Testo estratto.
════════════════════
Cuperlo contro Golia

Il messaggio col quale entreranno nelle primarie lo sintetizza Andrea Orlando, ministro dell’ambiente ed ex giovane turco ormai cresciuto: «Saremo Davide contro Golia». Il tipico underdog, lo sfavorito che può sorprendere battendosi a mani nude contro lo strapotere di una macchina da guerra elettorale.
Solo che le parti nel melodramma del congresso Pd sono uscite da una sceneggiatura impazzita. Per cui la parte di Davide tocca a un dirigente giovanile ma ormai stagionato, nato e cresciuto nel cuore del Partito decenni prima che si chiamasse democratico. E il Golia è invece il giovane vero, «il bambino che mangia i comunisti» nella famosa definizione di Paolo Gentiloni, oggi beneficiato da ogni endorsement interno ed esterno e dai favori di qualsiasi sondaggio scientifico o empirico.
════════════════════
Voce di lavoro 1. Nell'articolo sul congresso Pd, chi ha definito il Golia «il bambino che mangia i comunisti»?
Voce di lavoro 2. Prosegui l'articolo sul congresso Pd a partire dall'ultima frase riportata.

Dati estratti.
════════════════════
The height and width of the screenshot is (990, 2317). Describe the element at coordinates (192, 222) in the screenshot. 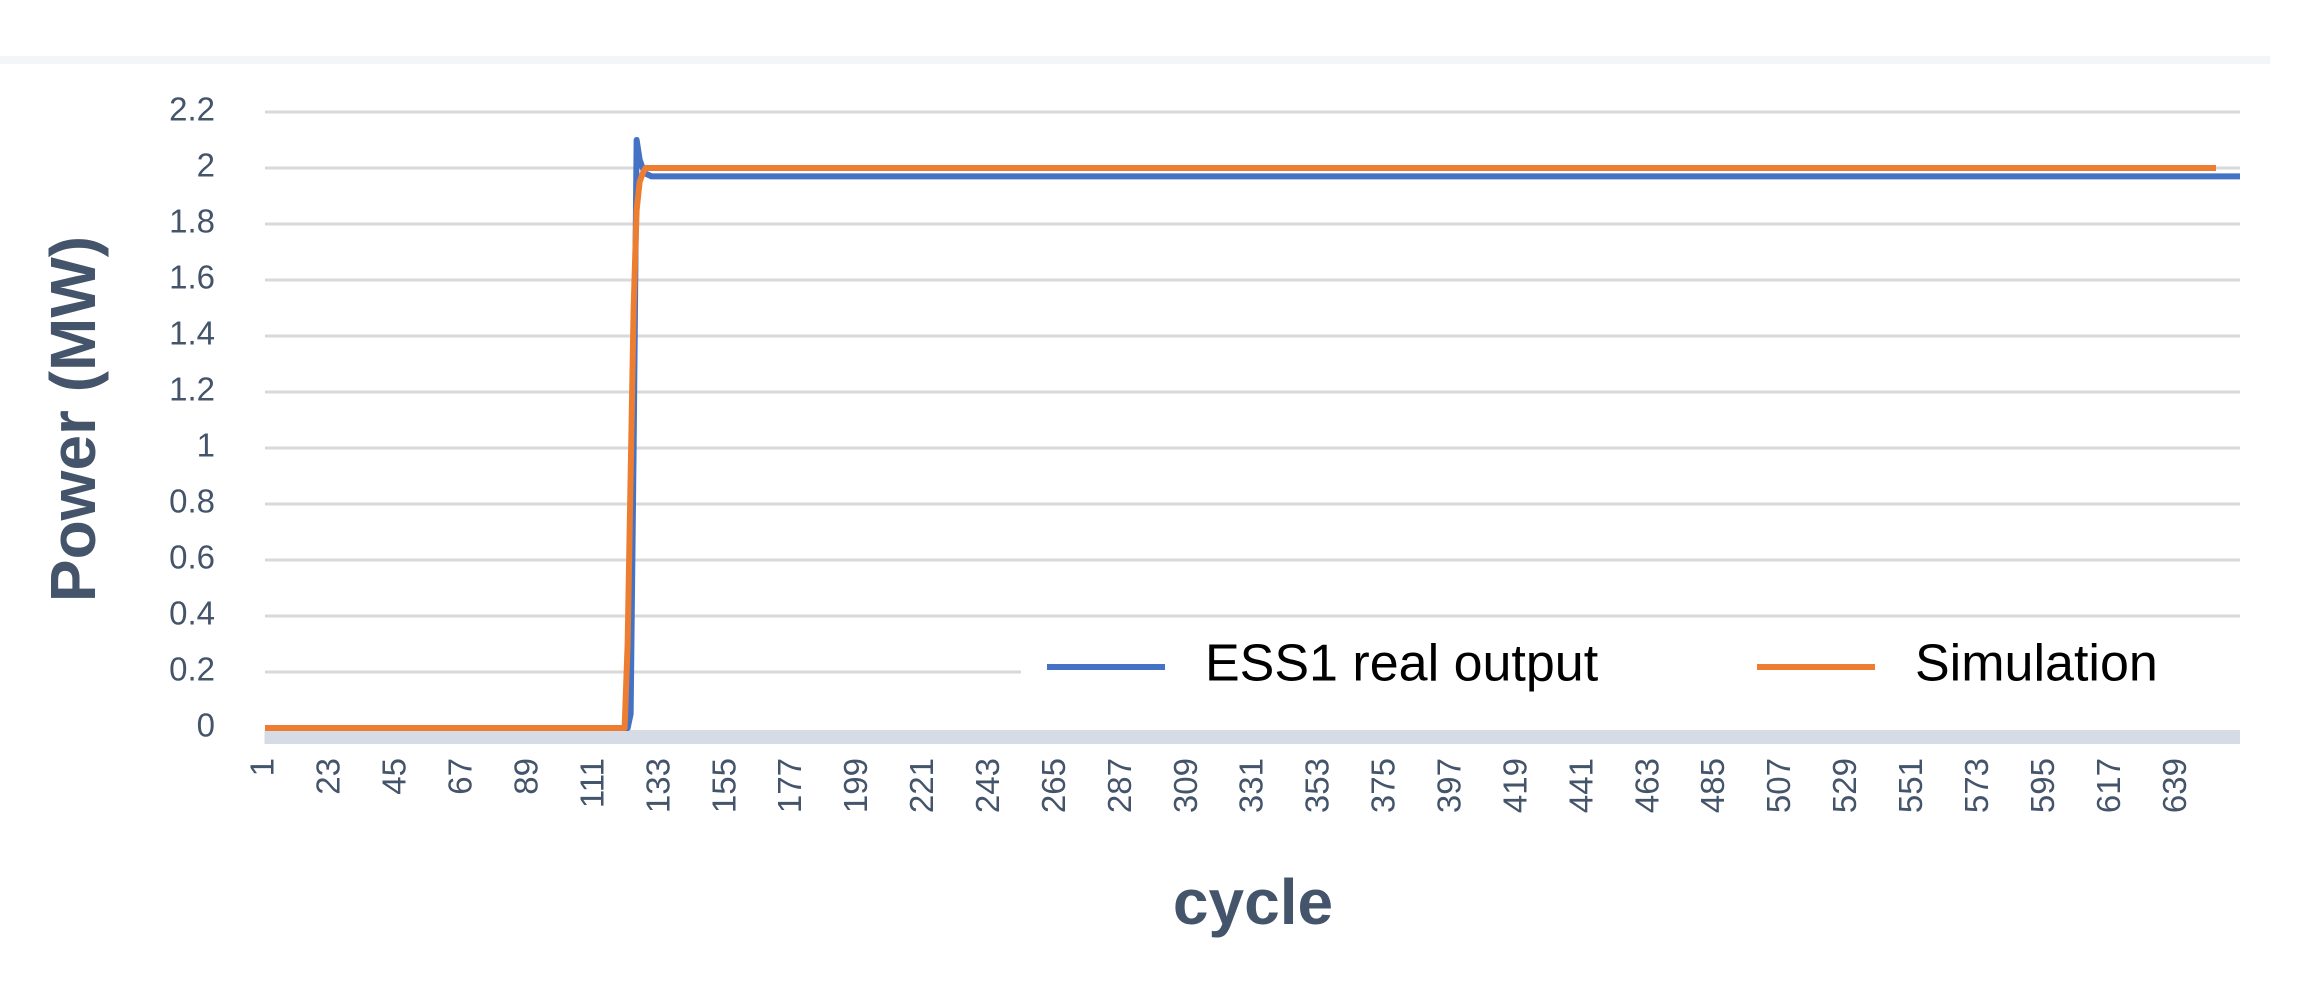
════════════════════
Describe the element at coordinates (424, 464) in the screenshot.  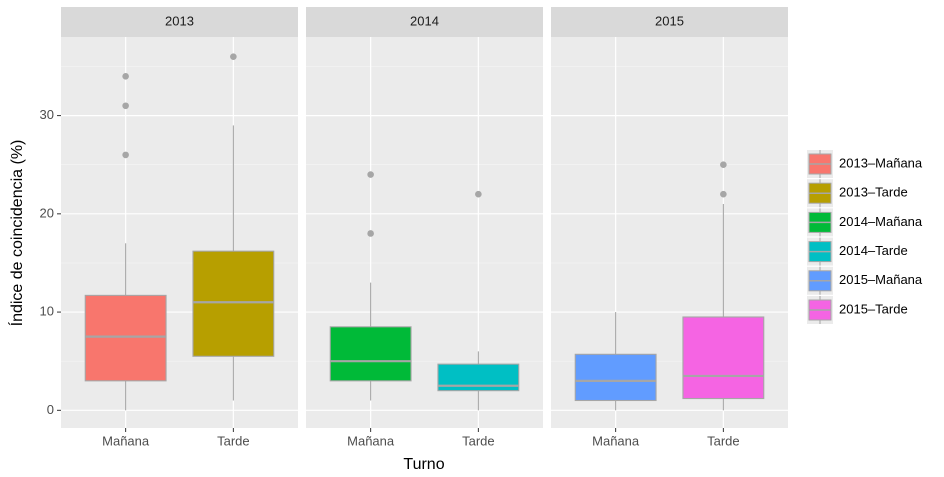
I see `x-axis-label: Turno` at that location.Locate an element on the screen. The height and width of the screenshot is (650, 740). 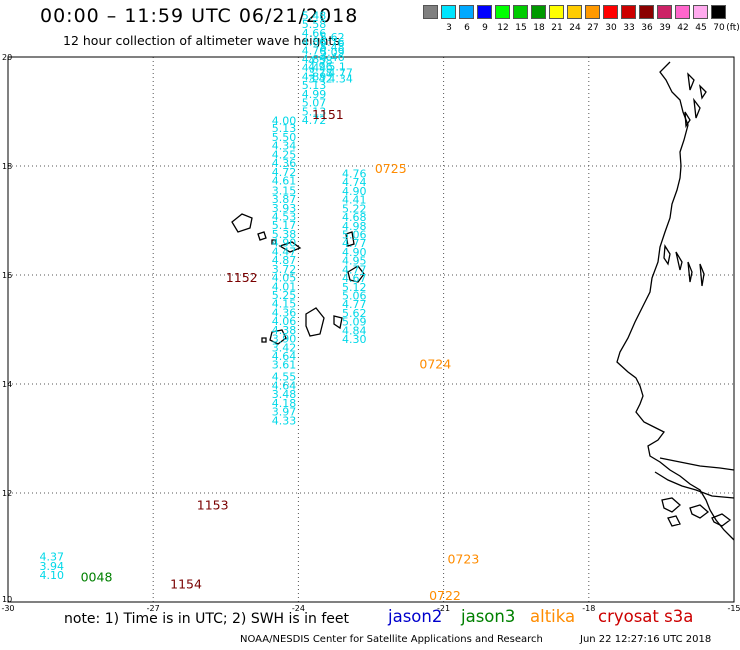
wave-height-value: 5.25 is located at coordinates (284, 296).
════════════════════
Risultato dell'esercizio 1. Paolo Gentiloni.

Risultato dell'esercizio 2.
Gianni Cuperlo non si fa troppe illusioni sull’esito del confronto con Matteo Renzi, però per due mesi vuole dare tutto. Pensa che il proprio risultato alle primarie sia decisivo per misurare la qualità del Pd che verrà. E quando alla Festa di Genova viene il suo turno, mentre al Porto Antico si raccontano ancora le leggende sulla mitica serata di Renzi, con la gente affacciata fin dai parapetti della strada sovrastante, è soddisfatto dell’accoglienza dei quattro-cinquecento venuti ad ascoltarlo.
Certo, sono un decimo di quelli di Renzi. Sono perfino meno, e meno eccitati, di quelli che appena un’ora prima si sono scaldati per le requisitorie di Nichi Vendola. In un certo senso però ha ragione il volontario della Festa che osserva la limitata ma convinta standing ovation finale per Cuperlo: «Questi almeno sanno bene per che cosa applaudono». Vale a dire: il consenso per l’ex ragazzo della Fgci è più ridotto ma anche più ponderato, più consapevole, più ragionato, del resto si palesa dopo un’ora abbondante di dettagliata e vasta disamina cuperliana della crisi italiana nella crisi globale nel contesto storico, seguita dal pubblico in partecipe silenzio, con appena cinque minuti conclusivi di autentico comizio da candidato.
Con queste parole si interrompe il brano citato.